- **Texte de lecture**:
───

De la même façon, les crédits consentis aux clients ne sont pas sans influence sur les besoins en fonds de roulement avant mobilisation, et même après s’ils conduisent à rendre cette mobilisation, toujours coûteuse, plus difficile : ainsi deux semaines de crédit supplémentaires ou des lenteurs dans les recouvrements sont, spécialement en période de taux d’intérêt élevé, susceptibles de modifier substantiellement la rentabilité d’une opération.
Prenons l’exemple d’une entreprise réalisant un chiffre d’affaires de 100 millions de francs. Si le délai de recouvrement des créances passe de 30 à 90 jours « fin de mois », cela correspond un investissement net (non productif au sens réel du terme) de 16,6 millions de francs ( 100 x 60/360) = 16.6
Il apparaît donc important, dans la vie d’une entreprise, de sensibiliser les différents responsables techniques ou commerciaux aux conséquences financières des décisions qu’ils prennent et à l’influence réelle de ces décisions sur les besoins de financement à satisfaire et sur le résultat final de l’entreprise au travers du coût de ces financements.

───

- **Données**:
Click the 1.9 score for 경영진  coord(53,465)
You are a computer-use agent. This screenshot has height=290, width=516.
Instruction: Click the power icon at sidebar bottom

───

- **Consignes**:
a. Extrayez du texte sur le crédit client tout le passage qui va de « De la même façon, les » jusqu'à « rentabilité d’une opération. ».
b. Résumez en deux phrases le texte sur le crédit client.

- **Corrigé**:
a.
De la même façon, les crédits consentis aux clients ne sont pas sans influence sur les besoins en fonds de roulement avant mobilisation, et même après s’ils conduisent à rendre cette mobilisation, toujours coûteuse, plus difficile : ainsi deux semaines de crédit supplémentaires ou des lenteurs dans les recouvrements sont, spécialement en période de taux d’intérêt élevé, susceptibles de modifier substantiellement la rentabilité d’une opération.

b. Les crédits accordés aux clients pèsent sur les besoins en fonds de roulement, et quelques semaines de crédit en plus ou des retards de recouvrement peuvent, surtout quand les taux d'intérêt sont élevés, modifier sensiblement la rentabilité d'une opération. Il importe donc de sensibiliser les responsables techniques et commerciaux aux conséquences financières de leurs décisions sur les besoins de financement et sur le résultat final de l'entreprise.